Then substitute into the first equation and solve for sqrt(7x+y):

sqrt(7x+y) + 2 + y - x = 6
sqrt(7x+y) = 4 - y + x

Then square both sides to remove the sqrt in both the first and second equations:

x + y = (2 + y - x)^2
x + y = 4 + 2y - 2x + 2y + y^2 - xy - 2x - xy + x^2
x + y = 4 + 4y - 4x - 2xy + y^2 + x^2
5x - 3y - 4 = -2xy + y^2 + x^2

7x + y = (4 - y + x)^2
7x + y = 16 - 4y + 4x - 4y + y^2 - xy + 4x - xy + x^2
7x + y = 16 - 8y + 8x - 2xy + y^2 + x^2
9y - x - 16 = -2xy + y^2 + x^2

Then equate the two equations:

5x - 3y - 4 = 9y - x - 16
6x + 12 = 12y
x + 2 = 2y
x = 2y - 2

Then substitute this equation for x back into the second equation and find y:

sqrt(2y-2+y) - y + 2y - 2 = 2
sqrt(3y-2) = 4 - y
3y - 2 = (4 - y)^2
3y - 2 = 16 - 8y + y^2
y^2 - 11y + 18 = 0
(y - 9)(y - 2) = 0
so y = 9 and y = 2 are solutions of the equation.

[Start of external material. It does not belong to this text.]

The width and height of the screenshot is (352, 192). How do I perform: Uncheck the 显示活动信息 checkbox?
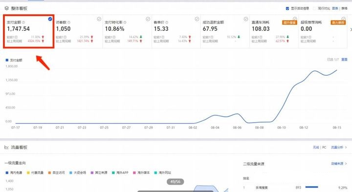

Then use the values of y to find x:

x = 2y - 2 = 18 - 2 = 16 for y = 9
x = 2y - 2 = 4 - 2 = 2 for y = 2

so the possible solutions of the equations are (x,y) = (2,2) and (x,y) = (16,9)

Check solutions with the first equation:
sqrt(7*2+2) + sqrt(2+2) = sqrt(16) + sqrt(4) = 4 + 2 = 6
sqrt(7*16+9) + sqrt(16+9) = sqrt(121) + sqrt(25) = 11 + 5 = 16 != 6

so the solution is (x,y) = (2,2)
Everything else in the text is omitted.